In today's digital age, convenience meets financial needs, but it also brings forth the looming threat of cyber fraud. In FY 2021, the domestic payments fraud recorded by the regulated businesses in India was around ₹542.7 crore; in FY 2023, it was about ₹2537.35 crore. In FY23, 9926 cases of digital loan app-related fraud were reported.
Bankers are vulnerable to a variety of frauds since cybercriminals target individuals in need or are inclined to fall for a fake financial offer. To obtain a loan, borrowers intentionally lie or withhold important information.
Unscrupulous lenders further the situation by charging exorbitant interest rates, offering loans without papers, or exploiting consumers' personal information. In India alone, banks registered over 9,000 banking and loan fraud complaints in the past year, with a cumulative total exceeding ₹60,000 crore.

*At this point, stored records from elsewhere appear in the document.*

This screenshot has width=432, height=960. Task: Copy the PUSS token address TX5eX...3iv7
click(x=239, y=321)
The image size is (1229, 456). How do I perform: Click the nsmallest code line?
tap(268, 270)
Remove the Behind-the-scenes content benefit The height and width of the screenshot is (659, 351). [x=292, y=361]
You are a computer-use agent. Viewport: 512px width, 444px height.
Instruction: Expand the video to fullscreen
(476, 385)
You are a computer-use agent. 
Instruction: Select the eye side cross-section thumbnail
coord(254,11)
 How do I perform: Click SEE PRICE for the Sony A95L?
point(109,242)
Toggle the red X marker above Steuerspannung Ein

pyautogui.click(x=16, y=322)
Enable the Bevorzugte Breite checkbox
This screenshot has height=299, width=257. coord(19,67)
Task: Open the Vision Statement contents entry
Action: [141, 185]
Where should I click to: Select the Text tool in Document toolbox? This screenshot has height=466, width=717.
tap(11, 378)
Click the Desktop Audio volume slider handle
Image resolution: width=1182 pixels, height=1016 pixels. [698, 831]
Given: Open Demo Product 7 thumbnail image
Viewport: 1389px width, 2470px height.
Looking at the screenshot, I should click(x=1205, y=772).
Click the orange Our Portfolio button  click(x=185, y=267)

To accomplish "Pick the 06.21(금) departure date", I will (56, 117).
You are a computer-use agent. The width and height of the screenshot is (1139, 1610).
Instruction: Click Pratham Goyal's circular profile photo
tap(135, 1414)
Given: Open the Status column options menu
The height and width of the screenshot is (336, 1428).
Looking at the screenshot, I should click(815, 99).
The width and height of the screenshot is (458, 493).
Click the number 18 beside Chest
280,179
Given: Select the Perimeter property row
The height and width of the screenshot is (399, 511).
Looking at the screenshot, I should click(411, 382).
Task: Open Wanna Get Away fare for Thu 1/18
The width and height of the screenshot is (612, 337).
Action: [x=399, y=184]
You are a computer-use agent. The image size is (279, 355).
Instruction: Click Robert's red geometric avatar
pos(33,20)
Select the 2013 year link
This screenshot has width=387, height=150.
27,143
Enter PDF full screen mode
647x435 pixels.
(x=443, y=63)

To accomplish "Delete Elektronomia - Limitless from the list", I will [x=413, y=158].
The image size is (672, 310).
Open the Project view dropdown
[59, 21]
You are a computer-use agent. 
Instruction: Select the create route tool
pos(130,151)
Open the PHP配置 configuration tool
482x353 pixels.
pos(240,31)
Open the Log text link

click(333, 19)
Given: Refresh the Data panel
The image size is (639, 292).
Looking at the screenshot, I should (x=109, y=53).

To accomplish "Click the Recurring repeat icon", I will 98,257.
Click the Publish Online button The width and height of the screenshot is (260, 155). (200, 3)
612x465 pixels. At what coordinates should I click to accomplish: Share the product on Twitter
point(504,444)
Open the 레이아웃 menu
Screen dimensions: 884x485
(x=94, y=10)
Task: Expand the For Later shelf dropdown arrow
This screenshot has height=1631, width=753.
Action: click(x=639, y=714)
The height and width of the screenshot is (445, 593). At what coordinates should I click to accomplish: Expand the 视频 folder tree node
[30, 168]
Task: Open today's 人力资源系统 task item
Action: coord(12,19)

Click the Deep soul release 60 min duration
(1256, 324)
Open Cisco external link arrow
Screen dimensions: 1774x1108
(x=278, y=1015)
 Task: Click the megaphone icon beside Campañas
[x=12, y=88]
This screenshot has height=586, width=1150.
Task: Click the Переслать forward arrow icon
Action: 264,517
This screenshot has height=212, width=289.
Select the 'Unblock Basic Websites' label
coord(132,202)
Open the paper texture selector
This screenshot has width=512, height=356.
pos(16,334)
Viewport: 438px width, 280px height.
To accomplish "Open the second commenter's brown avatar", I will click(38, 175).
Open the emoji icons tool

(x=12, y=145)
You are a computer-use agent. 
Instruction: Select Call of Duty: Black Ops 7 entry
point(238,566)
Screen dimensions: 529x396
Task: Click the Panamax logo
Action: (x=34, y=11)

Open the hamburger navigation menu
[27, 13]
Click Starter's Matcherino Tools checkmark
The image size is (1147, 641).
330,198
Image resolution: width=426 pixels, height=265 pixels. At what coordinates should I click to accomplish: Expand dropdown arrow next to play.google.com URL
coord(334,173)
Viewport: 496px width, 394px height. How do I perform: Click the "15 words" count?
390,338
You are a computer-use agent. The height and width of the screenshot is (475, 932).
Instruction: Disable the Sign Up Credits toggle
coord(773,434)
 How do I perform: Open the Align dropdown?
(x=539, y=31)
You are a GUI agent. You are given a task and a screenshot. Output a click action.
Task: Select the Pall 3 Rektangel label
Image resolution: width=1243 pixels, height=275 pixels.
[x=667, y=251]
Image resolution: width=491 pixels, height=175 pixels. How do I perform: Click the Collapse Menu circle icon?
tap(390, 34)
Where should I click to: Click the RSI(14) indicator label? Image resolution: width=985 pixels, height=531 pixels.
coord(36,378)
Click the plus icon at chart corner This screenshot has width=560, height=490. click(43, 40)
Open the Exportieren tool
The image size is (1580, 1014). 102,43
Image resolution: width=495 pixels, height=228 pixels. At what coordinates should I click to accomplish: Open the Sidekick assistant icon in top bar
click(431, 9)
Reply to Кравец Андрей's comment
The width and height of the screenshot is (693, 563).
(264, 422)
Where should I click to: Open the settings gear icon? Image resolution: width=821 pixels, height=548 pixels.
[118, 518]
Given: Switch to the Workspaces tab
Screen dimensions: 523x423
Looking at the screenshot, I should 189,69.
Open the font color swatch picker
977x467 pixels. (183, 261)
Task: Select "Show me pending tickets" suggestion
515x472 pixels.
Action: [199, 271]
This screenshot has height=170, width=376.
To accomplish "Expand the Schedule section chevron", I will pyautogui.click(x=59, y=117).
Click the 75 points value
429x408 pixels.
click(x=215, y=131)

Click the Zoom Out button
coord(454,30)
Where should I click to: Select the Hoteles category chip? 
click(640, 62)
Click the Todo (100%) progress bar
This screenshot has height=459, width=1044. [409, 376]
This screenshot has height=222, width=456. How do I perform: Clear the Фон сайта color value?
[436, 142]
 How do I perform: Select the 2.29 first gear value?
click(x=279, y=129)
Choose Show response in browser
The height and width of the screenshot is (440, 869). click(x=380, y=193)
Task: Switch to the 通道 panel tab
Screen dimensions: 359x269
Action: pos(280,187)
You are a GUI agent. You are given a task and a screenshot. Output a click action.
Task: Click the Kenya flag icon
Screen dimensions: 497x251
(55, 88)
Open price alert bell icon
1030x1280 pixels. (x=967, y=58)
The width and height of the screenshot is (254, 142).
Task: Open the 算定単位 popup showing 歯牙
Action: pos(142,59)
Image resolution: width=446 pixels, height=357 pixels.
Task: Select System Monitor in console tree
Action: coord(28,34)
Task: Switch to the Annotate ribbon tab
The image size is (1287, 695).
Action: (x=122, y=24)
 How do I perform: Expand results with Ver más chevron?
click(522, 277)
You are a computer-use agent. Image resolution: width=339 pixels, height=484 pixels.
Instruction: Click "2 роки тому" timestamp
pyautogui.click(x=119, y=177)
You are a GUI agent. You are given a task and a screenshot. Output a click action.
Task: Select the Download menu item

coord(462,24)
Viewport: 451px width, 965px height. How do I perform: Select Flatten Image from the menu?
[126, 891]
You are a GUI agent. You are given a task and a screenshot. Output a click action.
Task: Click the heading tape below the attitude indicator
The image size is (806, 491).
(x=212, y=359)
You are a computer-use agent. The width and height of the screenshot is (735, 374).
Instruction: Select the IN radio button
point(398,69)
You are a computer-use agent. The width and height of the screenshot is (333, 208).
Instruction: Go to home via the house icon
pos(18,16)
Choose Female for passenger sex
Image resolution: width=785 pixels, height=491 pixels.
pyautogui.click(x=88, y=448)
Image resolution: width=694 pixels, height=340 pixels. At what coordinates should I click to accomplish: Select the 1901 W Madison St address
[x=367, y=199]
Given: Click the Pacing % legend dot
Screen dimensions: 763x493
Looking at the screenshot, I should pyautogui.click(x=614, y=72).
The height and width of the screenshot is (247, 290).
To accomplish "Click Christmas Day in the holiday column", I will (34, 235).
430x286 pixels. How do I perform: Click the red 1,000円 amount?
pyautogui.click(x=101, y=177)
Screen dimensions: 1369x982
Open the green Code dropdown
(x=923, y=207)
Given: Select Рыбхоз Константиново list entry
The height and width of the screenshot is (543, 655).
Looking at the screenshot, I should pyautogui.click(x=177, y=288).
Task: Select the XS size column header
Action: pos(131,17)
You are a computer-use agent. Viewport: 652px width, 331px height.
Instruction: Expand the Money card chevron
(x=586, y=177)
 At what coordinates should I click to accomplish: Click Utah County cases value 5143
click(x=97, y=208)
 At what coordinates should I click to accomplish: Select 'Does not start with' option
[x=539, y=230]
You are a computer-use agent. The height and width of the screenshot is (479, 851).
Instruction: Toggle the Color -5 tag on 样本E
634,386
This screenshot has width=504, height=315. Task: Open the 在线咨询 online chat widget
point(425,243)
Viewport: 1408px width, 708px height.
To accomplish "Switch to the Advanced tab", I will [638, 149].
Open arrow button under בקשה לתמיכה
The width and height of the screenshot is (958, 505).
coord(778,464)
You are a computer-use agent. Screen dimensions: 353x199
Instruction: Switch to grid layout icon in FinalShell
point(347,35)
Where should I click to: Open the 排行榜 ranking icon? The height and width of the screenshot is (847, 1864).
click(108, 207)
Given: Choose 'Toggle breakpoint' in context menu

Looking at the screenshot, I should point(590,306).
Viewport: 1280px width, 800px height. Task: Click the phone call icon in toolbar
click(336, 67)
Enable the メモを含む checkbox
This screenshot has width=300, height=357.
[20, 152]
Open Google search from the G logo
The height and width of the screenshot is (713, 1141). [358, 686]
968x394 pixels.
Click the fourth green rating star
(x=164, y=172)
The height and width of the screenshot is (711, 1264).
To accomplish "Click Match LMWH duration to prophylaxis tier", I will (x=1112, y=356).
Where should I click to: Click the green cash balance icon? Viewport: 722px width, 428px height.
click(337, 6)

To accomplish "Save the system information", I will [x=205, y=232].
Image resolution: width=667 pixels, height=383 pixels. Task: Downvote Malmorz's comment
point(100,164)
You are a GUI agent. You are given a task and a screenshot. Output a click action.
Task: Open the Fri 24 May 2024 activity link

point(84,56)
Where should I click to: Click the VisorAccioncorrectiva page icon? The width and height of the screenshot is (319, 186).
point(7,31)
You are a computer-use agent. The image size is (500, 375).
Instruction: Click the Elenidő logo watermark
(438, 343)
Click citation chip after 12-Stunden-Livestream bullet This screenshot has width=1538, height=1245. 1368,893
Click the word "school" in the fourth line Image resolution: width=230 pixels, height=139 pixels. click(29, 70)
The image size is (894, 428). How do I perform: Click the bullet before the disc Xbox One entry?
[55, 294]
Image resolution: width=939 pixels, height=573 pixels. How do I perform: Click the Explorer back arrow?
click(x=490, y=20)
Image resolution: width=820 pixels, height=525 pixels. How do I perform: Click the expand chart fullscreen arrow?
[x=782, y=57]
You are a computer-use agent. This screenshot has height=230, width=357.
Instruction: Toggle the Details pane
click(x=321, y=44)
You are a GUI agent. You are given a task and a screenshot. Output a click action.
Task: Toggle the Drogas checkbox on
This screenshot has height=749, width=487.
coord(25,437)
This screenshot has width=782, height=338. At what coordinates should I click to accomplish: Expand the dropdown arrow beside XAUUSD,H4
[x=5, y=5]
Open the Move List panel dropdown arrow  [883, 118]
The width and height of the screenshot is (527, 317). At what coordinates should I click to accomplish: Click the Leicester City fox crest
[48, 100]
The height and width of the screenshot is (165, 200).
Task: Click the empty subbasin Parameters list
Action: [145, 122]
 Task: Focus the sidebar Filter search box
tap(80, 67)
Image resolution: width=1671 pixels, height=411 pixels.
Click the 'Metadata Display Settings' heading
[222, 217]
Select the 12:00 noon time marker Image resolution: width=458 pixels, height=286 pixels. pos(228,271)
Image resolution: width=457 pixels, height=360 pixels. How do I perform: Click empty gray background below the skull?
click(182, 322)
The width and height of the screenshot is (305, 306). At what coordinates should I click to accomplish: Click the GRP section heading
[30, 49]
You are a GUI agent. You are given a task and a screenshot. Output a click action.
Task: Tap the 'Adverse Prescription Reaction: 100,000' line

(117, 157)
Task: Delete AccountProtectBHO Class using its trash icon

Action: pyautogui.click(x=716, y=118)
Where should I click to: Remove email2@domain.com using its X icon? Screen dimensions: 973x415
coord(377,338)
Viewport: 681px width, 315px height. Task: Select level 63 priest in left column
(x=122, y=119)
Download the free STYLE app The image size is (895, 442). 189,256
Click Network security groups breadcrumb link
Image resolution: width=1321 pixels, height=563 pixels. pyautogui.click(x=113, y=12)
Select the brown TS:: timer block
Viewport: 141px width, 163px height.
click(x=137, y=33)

Common loan fraud schemes and their prevention include the following:
Loan fee scams: Beware of swindlers promising loans with implausibly low interest rates and demanding upfront fees for processing, documentation, or insurance. Generally, legitimate lenders deduct processing fees from the loan amount; therefore, never pay processing fees in advance, especially using unconventional payment methods such as gift cards or cryptocurrency.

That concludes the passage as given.